------ ENTRIES PROVIDED ------

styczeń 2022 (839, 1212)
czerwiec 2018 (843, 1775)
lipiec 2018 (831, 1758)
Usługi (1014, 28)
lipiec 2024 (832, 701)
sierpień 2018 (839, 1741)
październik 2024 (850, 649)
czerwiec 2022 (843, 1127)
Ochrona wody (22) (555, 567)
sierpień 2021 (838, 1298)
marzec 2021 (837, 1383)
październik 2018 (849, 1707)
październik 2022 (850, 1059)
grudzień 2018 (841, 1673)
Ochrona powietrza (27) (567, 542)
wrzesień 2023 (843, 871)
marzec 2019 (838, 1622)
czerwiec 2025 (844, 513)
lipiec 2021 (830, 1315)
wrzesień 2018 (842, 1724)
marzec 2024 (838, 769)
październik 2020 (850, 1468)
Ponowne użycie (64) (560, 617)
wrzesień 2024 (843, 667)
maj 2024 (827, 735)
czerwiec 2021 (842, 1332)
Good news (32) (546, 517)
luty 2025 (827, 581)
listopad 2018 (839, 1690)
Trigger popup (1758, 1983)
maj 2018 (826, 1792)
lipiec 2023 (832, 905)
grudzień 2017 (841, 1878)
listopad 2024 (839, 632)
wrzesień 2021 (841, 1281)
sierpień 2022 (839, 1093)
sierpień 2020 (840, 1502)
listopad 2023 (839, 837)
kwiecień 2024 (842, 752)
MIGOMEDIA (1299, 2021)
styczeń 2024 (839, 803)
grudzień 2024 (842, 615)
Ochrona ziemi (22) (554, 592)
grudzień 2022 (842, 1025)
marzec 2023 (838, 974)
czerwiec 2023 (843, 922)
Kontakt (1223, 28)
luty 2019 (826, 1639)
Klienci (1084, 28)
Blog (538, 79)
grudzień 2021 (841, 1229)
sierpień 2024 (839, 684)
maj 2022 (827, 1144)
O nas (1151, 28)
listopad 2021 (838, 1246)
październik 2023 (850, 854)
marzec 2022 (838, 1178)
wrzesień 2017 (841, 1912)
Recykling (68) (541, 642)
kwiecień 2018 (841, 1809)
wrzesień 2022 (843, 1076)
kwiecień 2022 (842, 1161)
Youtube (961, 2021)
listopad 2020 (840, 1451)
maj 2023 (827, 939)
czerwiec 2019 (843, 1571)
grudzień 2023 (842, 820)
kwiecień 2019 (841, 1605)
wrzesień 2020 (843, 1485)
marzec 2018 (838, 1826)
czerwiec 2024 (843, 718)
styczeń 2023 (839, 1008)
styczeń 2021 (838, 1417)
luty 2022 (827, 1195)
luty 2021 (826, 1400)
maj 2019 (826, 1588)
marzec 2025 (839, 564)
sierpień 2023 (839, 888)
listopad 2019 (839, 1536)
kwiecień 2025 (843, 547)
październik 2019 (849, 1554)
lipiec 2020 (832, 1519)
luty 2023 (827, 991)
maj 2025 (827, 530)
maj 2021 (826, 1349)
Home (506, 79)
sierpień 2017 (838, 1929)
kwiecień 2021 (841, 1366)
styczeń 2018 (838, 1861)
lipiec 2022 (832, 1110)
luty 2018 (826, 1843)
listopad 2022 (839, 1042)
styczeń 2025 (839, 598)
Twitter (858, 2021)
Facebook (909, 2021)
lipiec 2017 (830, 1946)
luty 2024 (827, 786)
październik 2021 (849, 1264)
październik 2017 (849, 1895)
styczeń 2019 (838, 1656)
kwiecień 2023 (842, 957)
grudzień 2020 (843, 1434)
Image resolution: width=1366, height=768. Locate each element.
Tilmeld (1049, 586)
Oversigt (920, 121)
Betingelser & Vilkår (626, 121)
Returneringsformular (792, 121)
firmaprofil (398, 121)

------

WHAT THIS TASK INVOLVES - Output the lines above between the one holding "maj 2024 (827, 735)" and the one holding "Ochrona ziemi (22) (554, 592)", inclusive, with nothing before or after them.

YOUR RESPONSE -
maj 2024 (827, 735)
czerwiec 2021 (842, 1332)
Good news (32) (546, 517)
luty 2025 (827, 581)
listopad 2018 (839, 1690)
Trigger popup (1758, 1983)
maj 2018 (826, 1792)
lipiec 2023 (832, 905)
grudzień 2017 (841, 1878)
listopad 2024 (839, 632)
wrzesień 2021 (841, 1281)
sierpień 2022 (839, 1093)
sierpień 2020 (840, 1502)
listopad 2023 (839, 837)
kwiecień 2024 (842, 752)
MIGOMEDIA (1299, 2021)
styczeń 2024 (839, 803)
grudzień 2024 (842, 615)
Ochrona ziemi (22) (554, 592)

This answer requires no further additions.